◆ **Dataset extract**
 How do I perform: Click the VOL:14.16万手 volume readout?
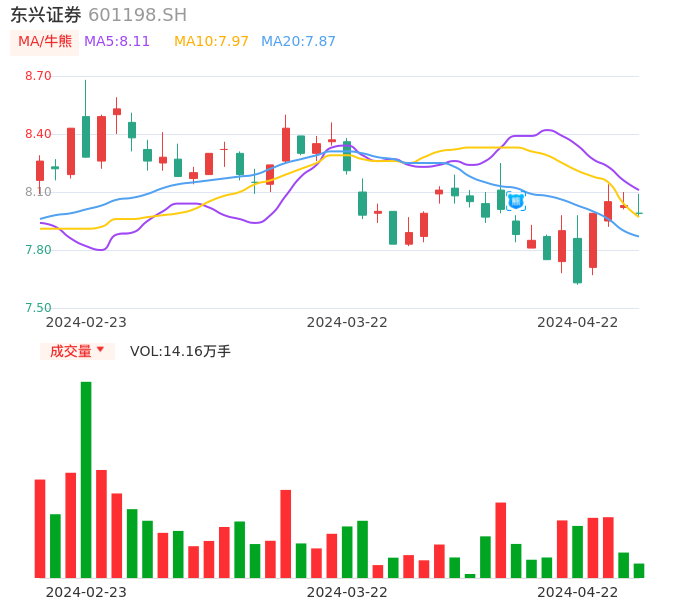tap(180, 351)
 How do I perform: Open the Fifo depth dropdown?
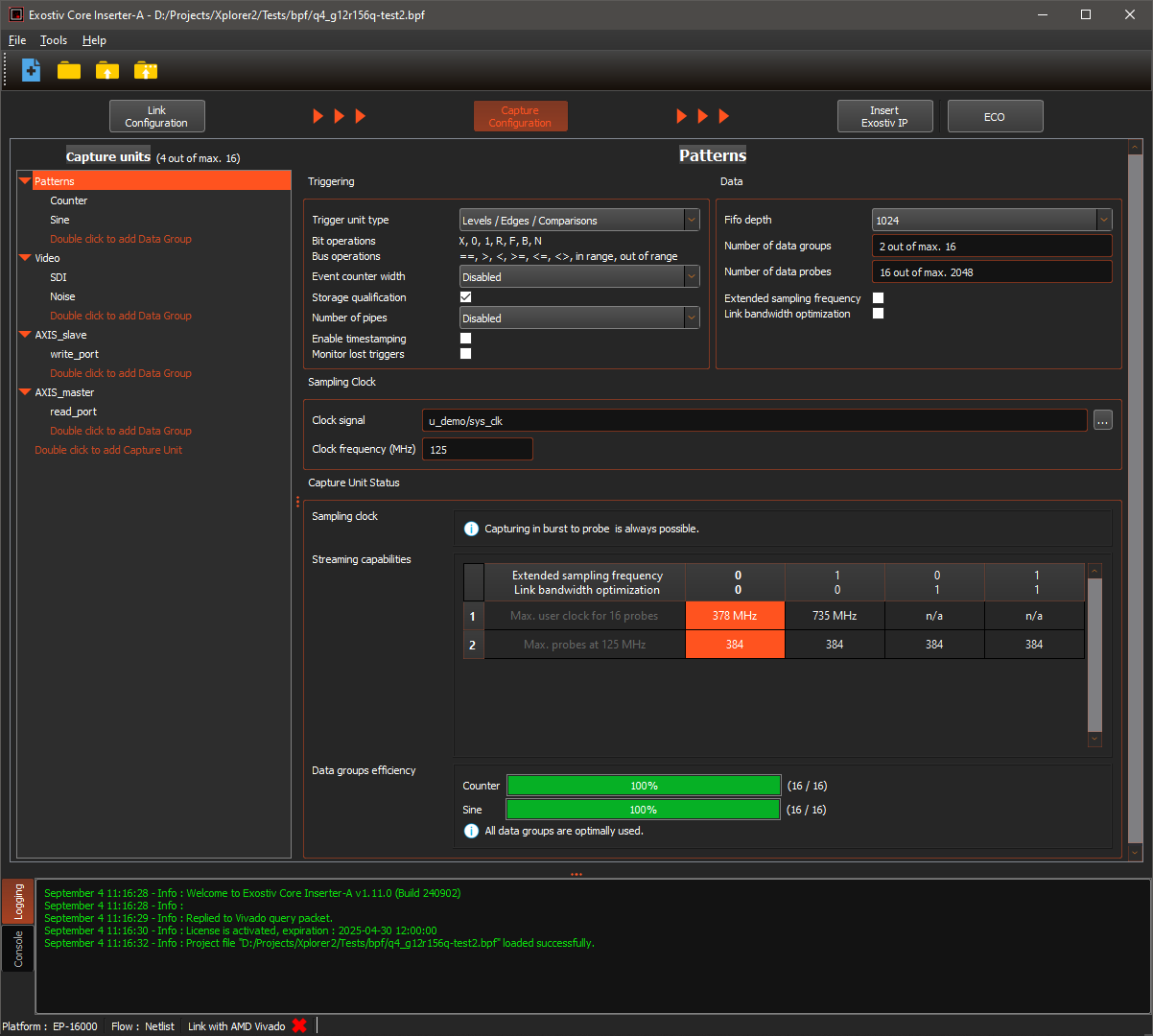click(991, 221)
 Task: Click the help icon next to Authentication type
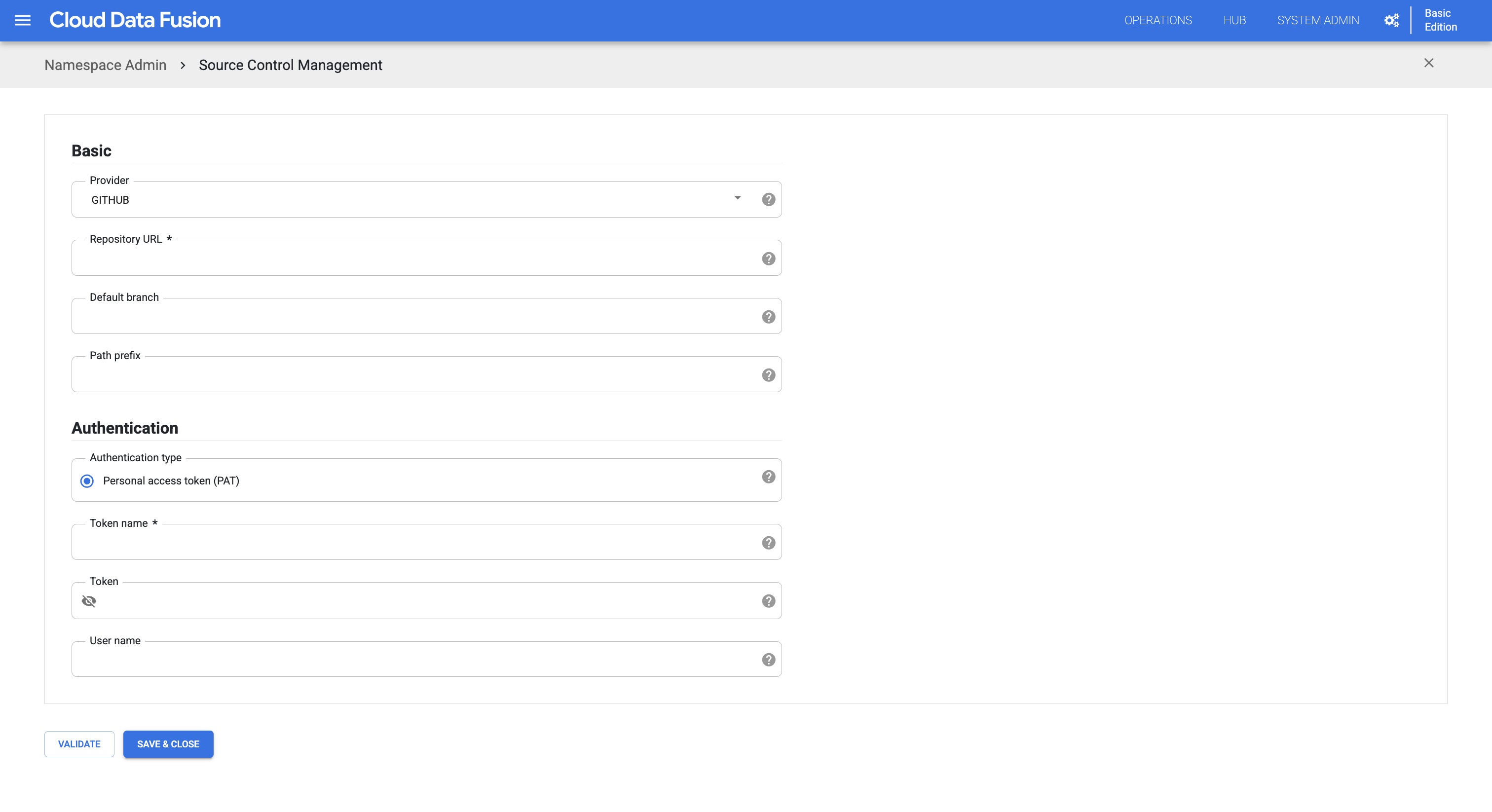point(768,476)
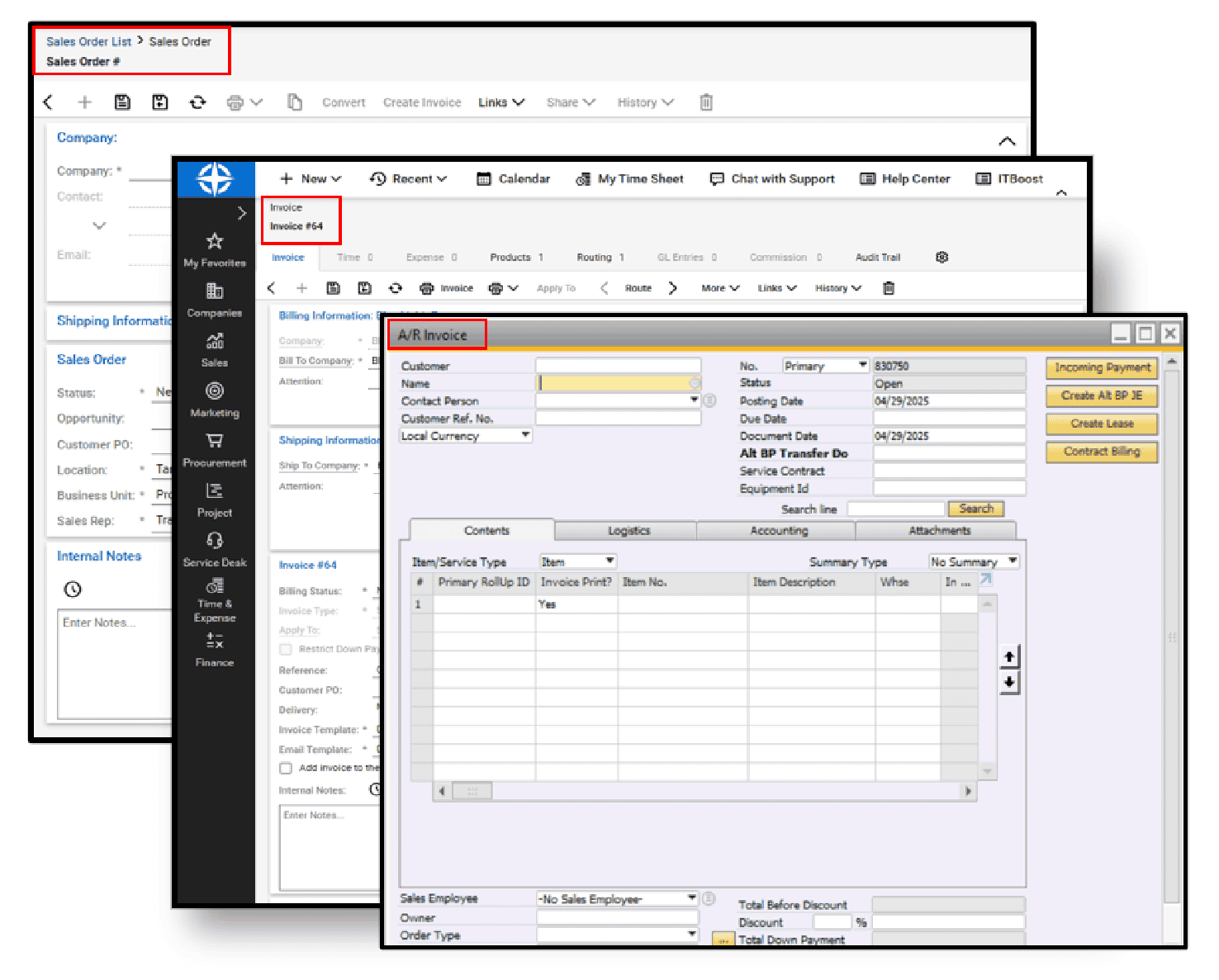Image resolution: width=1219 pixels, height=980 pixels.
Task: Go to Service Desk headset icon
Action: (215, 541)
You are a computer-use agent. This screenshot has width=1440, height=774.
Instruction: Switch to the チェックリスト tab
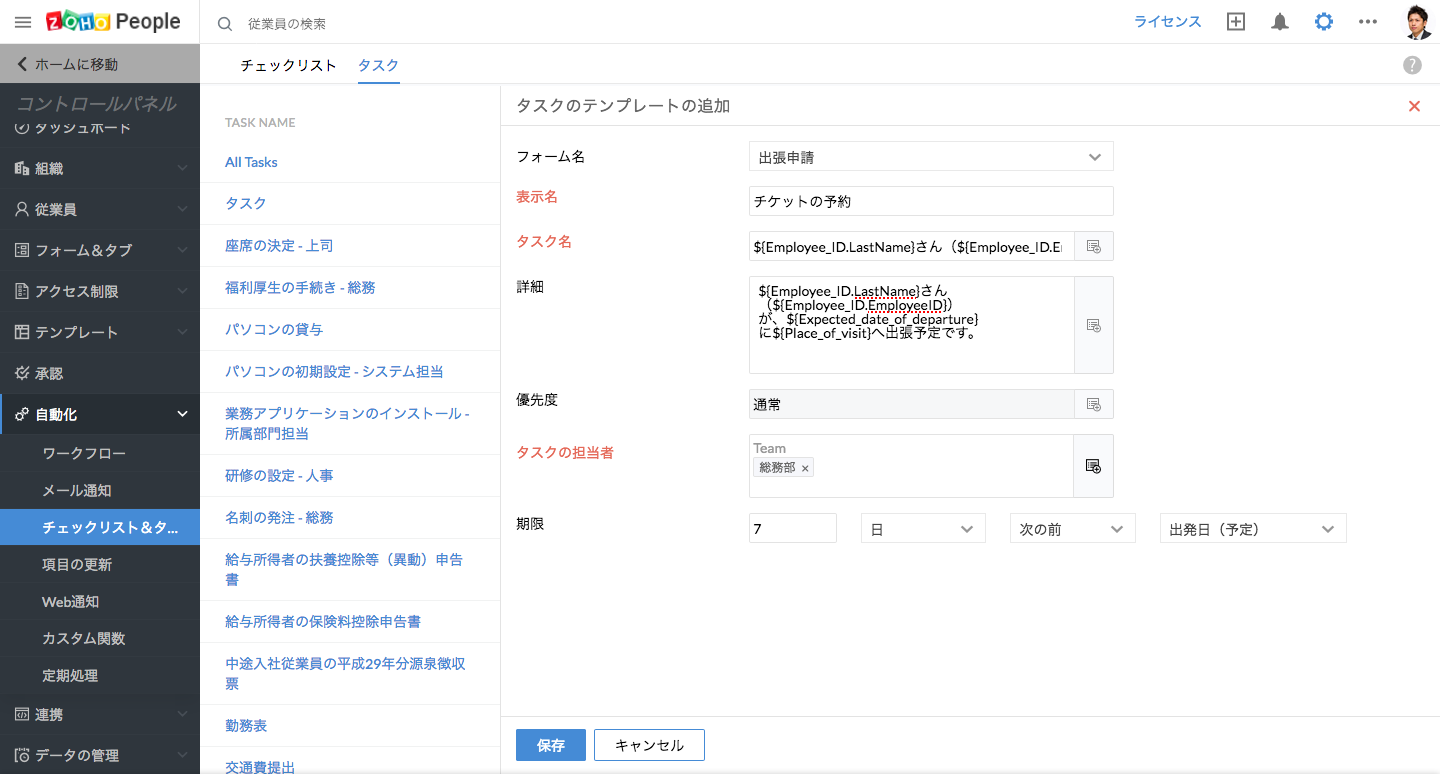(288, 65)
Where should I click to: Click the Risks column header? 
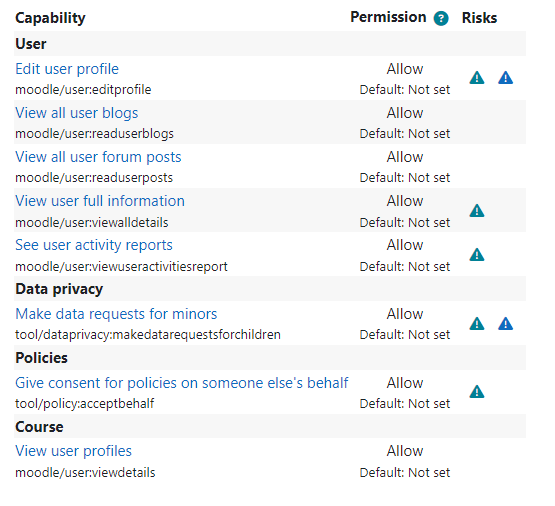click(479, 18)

◆ **Instructions to follow**
Copy out the lines above word for word, omitting the pictures.

◆ **Solution**
 How do I perform: Click the VOL:14.16万手 volume readout?
tap(180, 351)
 How do I perform: Open the Fifo depth dropdown?
click(991, 221)
 Task: Click the help icon next to Authentication type
point(768,476)
Image resolution: width=1219 pixels, height=980 pixels.
Task: Go to Service Desk headset icon
Action: (215, 541)
You are a computer-use agent. This screenshot has width=1440, height=774.
Instruction: Switch to the チェックリスト tab
(288, 65)
Where should I click to: Click the Risks column header? 
click(479, 18)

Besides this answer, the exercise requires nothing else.